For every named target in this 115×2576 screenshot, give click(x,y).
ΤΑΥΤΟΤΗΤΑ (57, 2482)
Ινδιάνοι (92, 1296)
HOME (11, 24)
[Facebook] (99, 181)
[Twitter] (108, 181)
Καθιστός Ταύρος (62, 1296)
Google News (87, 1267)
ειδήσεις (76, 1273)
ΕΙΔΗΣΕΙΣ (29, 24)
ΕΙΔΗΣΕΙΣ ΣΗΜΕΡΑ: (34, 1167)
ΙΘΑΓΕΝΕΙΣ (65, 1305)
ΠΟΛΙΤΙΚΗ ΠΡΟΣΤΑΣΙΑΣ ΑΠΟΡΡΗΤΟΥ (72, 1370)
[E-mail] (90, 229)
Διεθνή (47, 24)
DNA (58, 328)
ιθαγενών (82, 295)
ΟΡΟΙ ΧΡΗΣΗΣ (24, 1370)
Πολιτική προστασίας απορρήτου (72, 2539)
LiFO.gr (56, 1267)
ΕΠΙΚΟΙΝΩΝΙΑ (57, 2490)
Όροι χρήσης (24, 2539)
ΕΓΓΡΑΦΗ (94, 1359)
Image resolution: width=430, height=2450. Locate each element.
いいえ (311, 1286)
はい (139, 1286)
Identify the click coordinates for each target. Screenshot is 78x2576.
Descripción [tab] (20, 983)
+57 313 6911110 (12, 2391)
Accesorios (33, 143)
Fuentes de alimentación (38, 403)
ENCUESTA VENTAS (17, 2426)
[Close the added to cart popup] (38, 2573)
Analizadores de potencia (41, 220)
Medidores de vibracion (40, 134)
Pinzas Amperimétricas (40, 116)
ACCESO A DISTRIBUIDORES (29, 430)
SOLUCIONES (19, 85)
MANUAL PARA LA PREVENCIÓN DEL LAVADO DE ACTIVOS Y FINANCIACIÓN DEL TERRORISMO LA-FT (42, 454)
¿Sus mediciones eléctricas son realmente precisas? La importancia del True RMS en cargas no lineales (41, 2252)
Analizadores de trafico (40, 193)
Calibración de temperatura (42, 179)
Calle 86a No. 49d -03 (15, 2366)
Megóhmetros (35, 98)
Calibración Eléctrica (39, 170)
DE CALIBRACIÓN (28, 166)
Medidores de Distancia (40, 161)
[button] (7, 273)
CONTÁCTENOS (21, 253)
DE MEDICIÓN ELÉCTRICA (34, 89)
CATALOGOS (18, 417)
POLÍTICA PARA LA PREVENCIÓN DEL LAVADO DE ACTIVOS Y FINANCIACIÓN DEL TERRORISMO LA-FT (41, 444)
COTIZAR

· · ·

**Exercise requirements**
Every entry is to be repeated exactly as it stands.

**Task result**
For every named target in this 115×2576 screenshot, give click(x,y).
ΤΑΥΤΟΤΗΤΑ (57, 2482)
Ινδιάνοι (92, 1296)
HOME (11, 24)
[Facebook] (99, 181)
[Twitter] (108, 181)
Καθιστός Ταύρος (62, 1296)
Google News (87, 1267)
ειδήσεις (76, 1273)
ΕΙΔΗΣΕΙΣ (29, 24)
ΕΙΔΗΣΕΙΣ ΣΗΜΕΡΑ: (34, 1167)
ΙΘΑΓΕΝΕΙΣ (65, 1305)
ΠΟΛΙΤΙΚΗ ΠΡΟΣΤΑΣΙΑΣ ΑΠΟΡΡΗΤΟΥ (72, 1370)
[E-mail] (90, 229)
Διεθνή (47, 24)
DNA (58, 328)
ιθαγενών (82, 295)
ΟΡΟΙ ΧΡΗΣΗΣ (24, 1370)
Πολιτική προστασίας απορρήτου (72, 2539)
LiFO.gr (56, 1267)
ΕΠΙΚΟΙΝΩΝΙΑ (57, 2490)
Όροι χρήσης (24, 2539)
ΕΓΓΡΑΦΗ (94, 1359)
Image resolution: width=430, height=2450. Locate each element.
いいえ (311, 1286)
はい (139, 1286)
Identify the click coordinates for each target. Screenshot is 78x2576.
Descripción [tab] (20, 983)
+57 313 6911110 (12, 2391)
Accesorios (33, 143)
Fuentes de alimentación (38, 403)
ENCUESTA VENTAS (17, 2426)
[Close the added to cart popup] (38, 2573)
Analizadores de potencia (41, 220)
Medidores de vibracion (40, 134)
Pinzas Amperimétricas (40, 116)
ACCESO A DISTRIBUIDORES (29, 430)
SOLUCIONES (19, 85)
MANUAL PARA LA PREVENCIÓN DEL LAVADO DE ACTIVOS Y FINANCIACIÓN DEL TERRORISMO LA-FT (42, 454)
¿Sus mediciones eléctricas son realmente precisas? La importancia del True RMS en cargas no lineales (41, 2252)
Analizadores de trafico (40, 193)
Calibración de temperatura (42, 179)
Calle 86a No. 49d -03 (15, 2366)
Megóhmetros (35, 98)
Calibración Eléctrica (39, 170)
DE CALIBRACIÓN (28, 166)
Medidores de Distancia (40, 161)
[button] (7, 273)
CONTÁCTENOS (21, 253)
DE MEDICIÓN ELÉCTRICA (34, 89)
CATALOGOS (18, 417)
POLÍTICA PARA LA PREVENCIÓN DEL LAVADO DE ACTIVOS Y FINANCIACIÓN DEL TERRORISMO LA-FT (41, 444)
COTIZAR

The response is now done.